Allegoria pittorica stanza celeste – Regio IX Pompei / Foto ©Parco archeologico Pompei
Ozi e virtù nella domus
Sappiamo dunque che il padrone di casa era solito stupire e “sedurre” gli invitati con la grandeur degli spettacoli proposti durante gli ozi, ma abbiamo scoperto che nello stesso tempo egli cercava di esaltare anche le proprie virtù culturali; cosa questa che secondo i canoni dell’epoca doveva avvenire in stile decisamente greco-classico.
Gli esperti dello scavo hanno cosi ricercato le esatte finalità «delle pitture di “III stile” raffiguranti soggetti della guerra di Troia nelle stanze più frequentate della domus e delle scene di atleti nel peristilio cioè nella corte porticata avente una grande vasca al centro e adiacente al complesso termale».
Ebbene, quelle raffigurazioni dovevano «creare una scenografia da ginnasio greco nella domus – rileva Zuchtriegel – e conferire agli spazi un’atmosfera di grecità, ovvero di cultura, erudizione oltre che di ozio».

Praefurnium del calidarium – Regio IX Pompei / Foto ©Parco archeologico Pompei
Una sauna di ultima generazione
La domus pompeiana ci ha sorpreso finora quanto ad architetture e preziosismi pittorici, ma il suo impianto termale che sicuramente si sarebbe potuto definire di ultima generazione, non è affatto da meno.

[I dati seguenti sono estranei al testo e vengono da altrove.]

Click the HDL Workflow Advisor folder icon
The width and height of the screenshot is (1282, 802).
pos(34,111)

«Le terme, composte da calidarium, tepidarium, frigidarium (sala calda, tiepida e fredda) e spogliatoio (apodyterium) – dicono gli archeologi artefici della scoperta – potevano accogliere fino a trenta persone a giudicare dalle panchine presenti in quest’ultimo ambiente».

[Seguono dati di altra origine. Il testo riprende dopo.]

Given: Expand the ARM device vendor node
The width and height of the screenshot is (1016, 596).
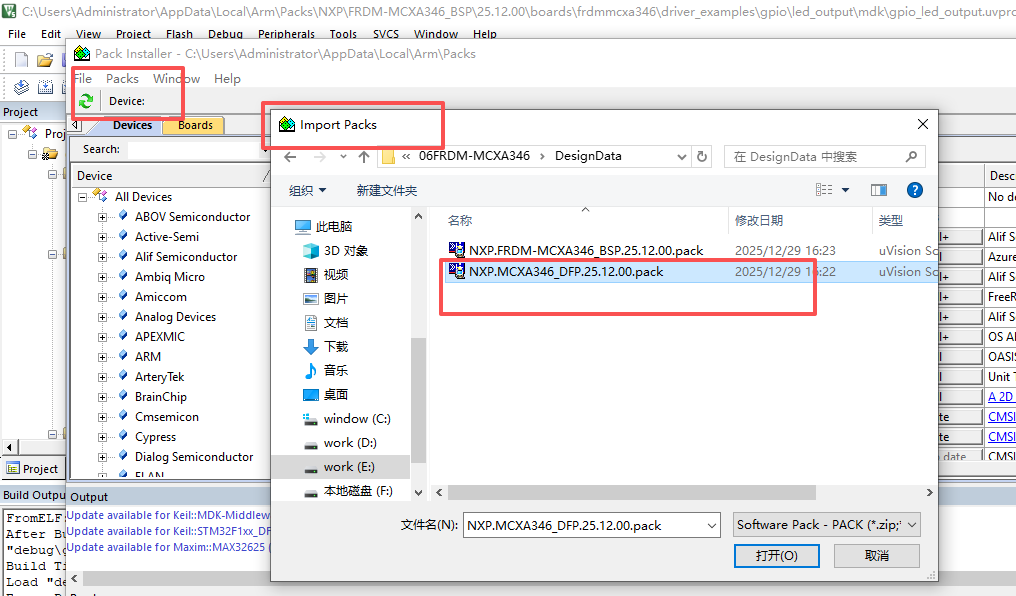Looking at the screenshot, I should coord(102,357).
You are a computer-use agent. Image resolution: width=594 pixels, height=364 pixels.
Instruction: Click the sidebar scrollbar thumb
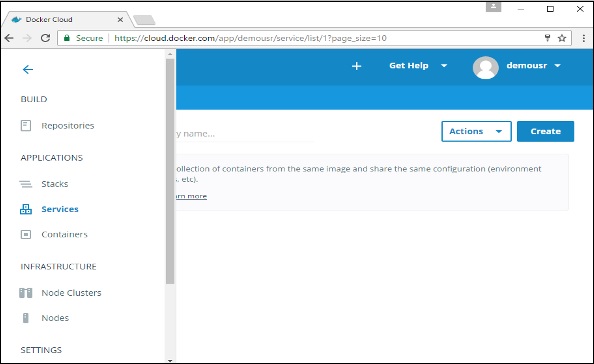(170, 171)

Il sofisticato sistema di riscaldamento dell’acqua, detto ipocausto, funzionava grazie a un grande forno detto praefurnium e costruito nel piano interrato della domus.

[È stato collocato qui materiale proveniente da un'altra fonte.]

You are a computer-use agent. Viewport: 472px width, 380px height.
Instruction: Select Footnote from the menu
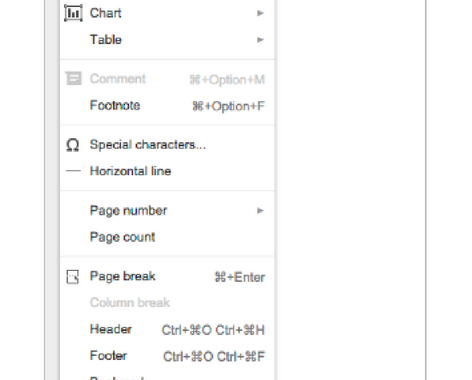pyautogui.click(x=167, y=105)

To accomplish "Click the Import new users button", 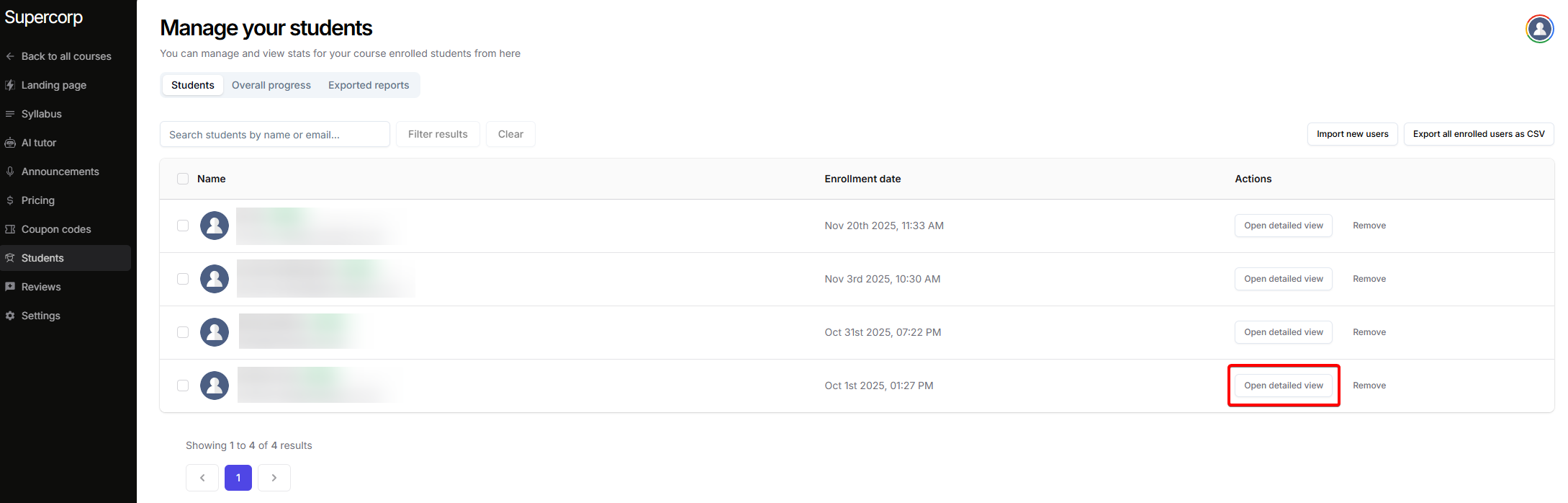I will [1352, 134].
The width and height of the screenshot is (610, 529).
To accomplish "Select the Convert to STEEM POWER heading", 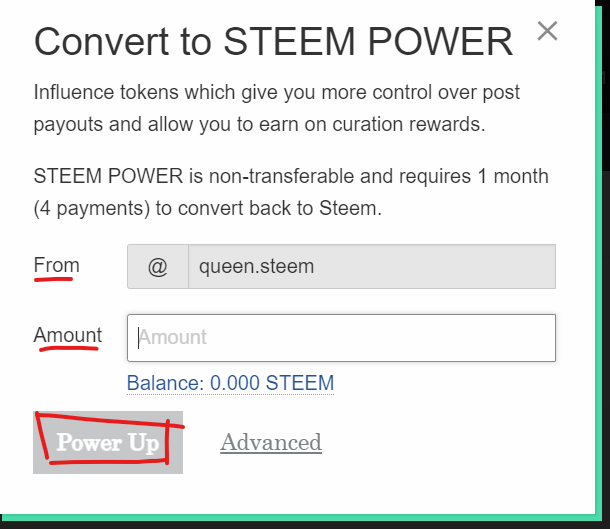I will click(273, 41).
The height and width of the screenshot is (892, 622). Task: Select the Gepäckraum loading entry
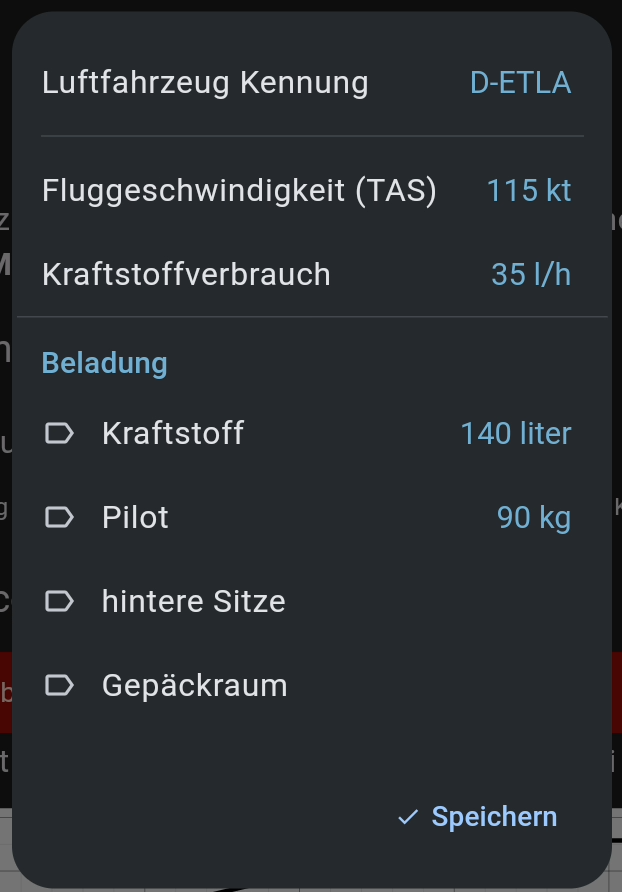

L’aria calda così prodotta veniva indirizzata tramite tubature di laterizio negli interstizi ricavati sotto il pavimento e dietro le pareti della “stanza del caldo”.
L’habitat della stanza una volta climatizzato era perfetto per le saune sia quelle rilassanti degli ospiti che quelle terribili della servitù che sottoterra operava il funzionamento dei forni.

Peristilio del frigidarium – Regio IX Pompei / Foto ©Parco archeologico Pompei
Un virtù “clamorosa”
Lo scavo archeologico della domus prosegue a pieno ritmo in questi giorni e ci sta restituendo tanti dettagli sui costumi dell’epoca pompeiana.
Ne esce il ritratto architettonico e pittorico di una società in rapida evoluzione e dalle clamorose scalate sociali, economiche e politiche decise più che nei “salotti bene”, nelle “terme più in ”.
Ma cosa ne pensavano gli intellettuali di tutto ciò?
Seneca nelle sue Lettere a Lucilio scritte nel I sec. d.C. racconta della sua permanenza a Baia e dunque in un contesto molto simile a quello della nostra domus.
«Ecco da ogni parte mi risuonano attorno rumori d’ogni genere la mia casa è proprio sopra i bagni […] Immagina tutte le specie di suoni che possono farci detestare le orecchie: quando i più robusti si esercitano con palle di piombo […] oppure fanno sforzi ed emettono il fiato trattenuto o […] il rumore della mano che batte sulle spalle […] il giocatore di palla che comincia a contare i punti […] e quelli che saltano nella vasca con gran rumore dell’acqua sbattuta».
Ma Seneca, si sa, era un uomo virtuoso, e grazie alla forza di volontà riusciva a trovare un silenzio e una quiete interiori che gli consentivano di proseguire imperterrito i suoi studi e le sue meditazioni, estraniandosi completamente da tutti quei rumori e clamori.
Vietato invece estraniarsi dai clamori archeologici e culturali che continua a suscitare la domus pompeiana che è perfino già visitabile a scavo in corso d’opera e in fantastico tempo reale.
Accorrete dunque siete tutti invitati, ma per favore, con pacatezza e soprattutto in rispettoso silenzio!